Sunday, October 11, 2009
ramblings
Although Fritzsche repeats his main thesis of political mobilization ad nauseam, I was most interested in a point he seemed to make in passing that nevertheless does much explain the progression he seeks to delineate – Germans into Nazis. With the increasing amounts of political participation by the German citizens, another trend emerges simultaneously – the squaring off of “working-class socialists and bourgeois nationalists […] into mutually opposed and increasingly radical camps” – that Fritzsche only briefly touches on. But this point seems extremely important. The political mobilization of the masses would amount to little and would have little historical significance if their new participation was not increasingly extremist and divided. Through all the examples of political participation that Fritzsche gives, it is clear that all participation happened on one extreme side or another. Within these extremes themselves there was obviously much disagreement, but regardless the line had been drawn – nationalists versus socialists. Increasingly the German population seemed to abandon any attempts to stay inbetween these two sides, the middle ground. This large-scale abandonment of the middle ground leads inevitably to the radicalization of each extreme. Now, with two such extremes pitted against each other, when, in the course of events, one of the two groups takes over that group will have taken control without having to compromise any of their positions – literally prying control from the opposing side by sheer political mobilization. Thus the radical agenda they had fostered in order to separate and differentiate themselves from their opponents becomes the dangerous and radical agenda of the state. If, however, one of the two extreme sides fails to take control then the inevitable result will be the flourishing of a new group who arises by pandering to specific radical desires of both sides. Either way, the state becomes controlled by radical thought.
Sunday, October 4, 2009
city vice versus rural vice
In German history the city carries the reputation as the vice-creating, underworld-protecting institution that inevitably destroys the historic virtue of the German villages and rural population. The existence of widespread prostitution in during the urbanization in Germany is often pointed to as proof enough of the city’s detrimental effect on the German population. The city, however, in my opinion, does not initiate these vices – they are instead merely an exaggeration from the vices already found in the villages. That the city somehow, once a large numbers of people gather together, creates vices ignores the possibility that these so called vices existed previously but lacked a medium through which to be expressed. The city is that medium, that weaving, nook-and-crannied structure that serves to exaggerate vices that its citizens possessed earlier. Prostitution, an exaggerated form of carnal vice, finds its origins in the oh-so-cleanly villagers. Some of the practices that villagers undertook in the rural areas also reflect a certain carnality that flies in the face of supposed religious doctrine. The practice of letting a couple live together indefinitely until the woman’s father can pay a dowry is one such practice that, after again putting a price on a woman’s body, deliberately abandoning supposedly held virtues.
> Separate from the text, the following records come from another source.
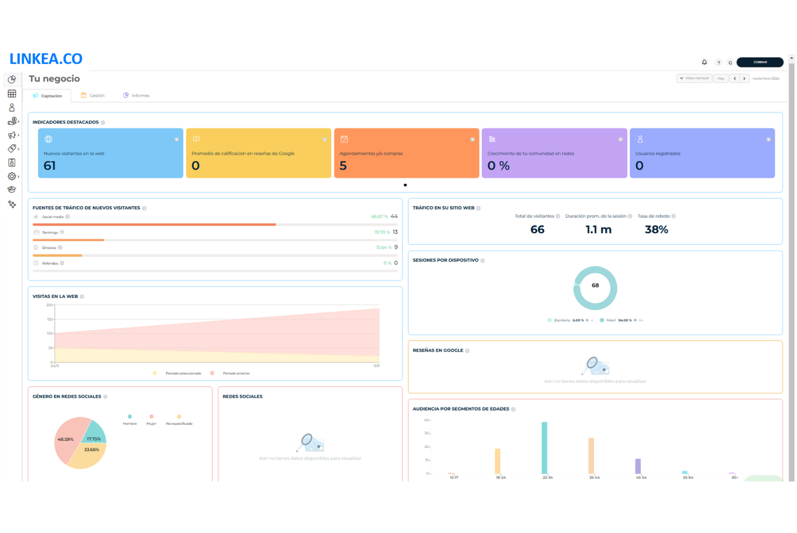Click the COBRAR button

click(759, 62)
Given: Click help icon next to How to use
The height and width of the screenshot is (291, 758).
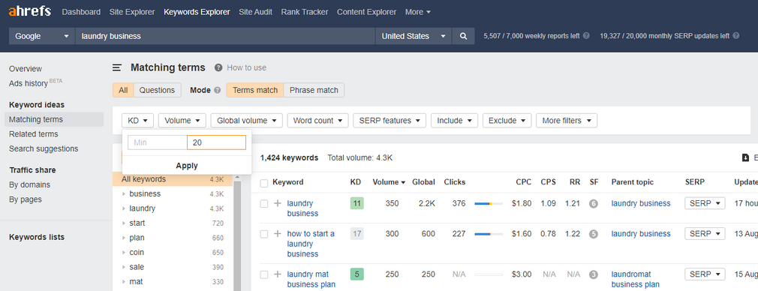Looking at the screenshot, I should coord(218,68).
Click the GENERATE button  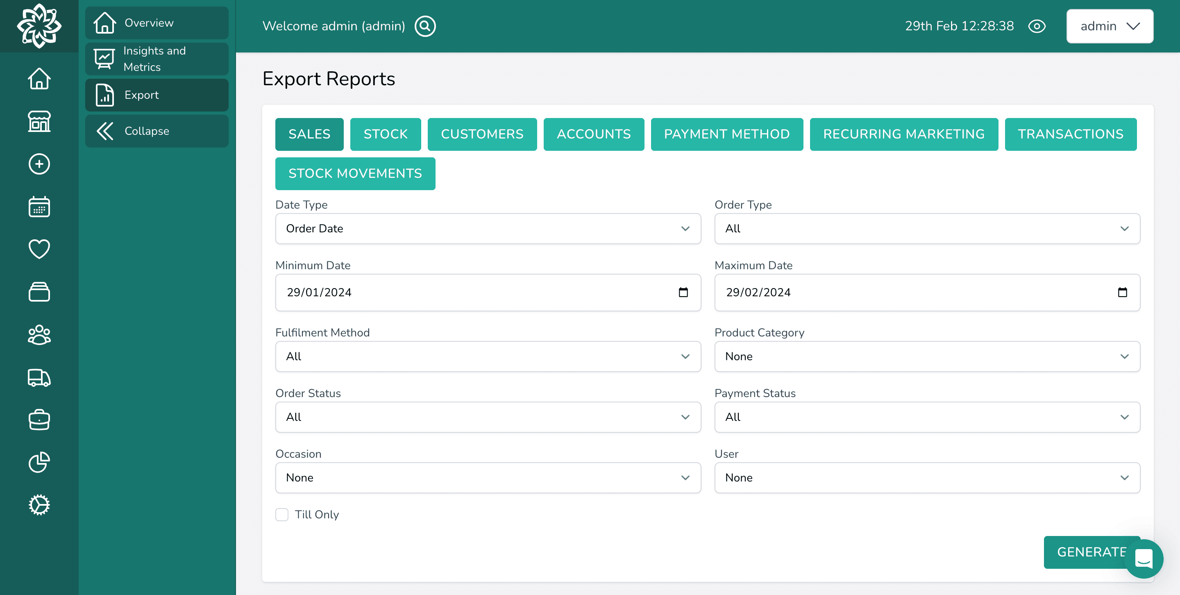point(1092,551)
That the villagers themselves could account for the actions of the couple and make sure the marriage came to fruition is undeniable, but with the acceptance of a practice like this in the countryside, when moved into the city the accountability is lost and the “vice” can be exposed, increased, exaggerated. It is not, therefore, the city that creates these vices but rather commonly held practices that let’s these so-called vices sneak into the cities and multiply just as the population itself does.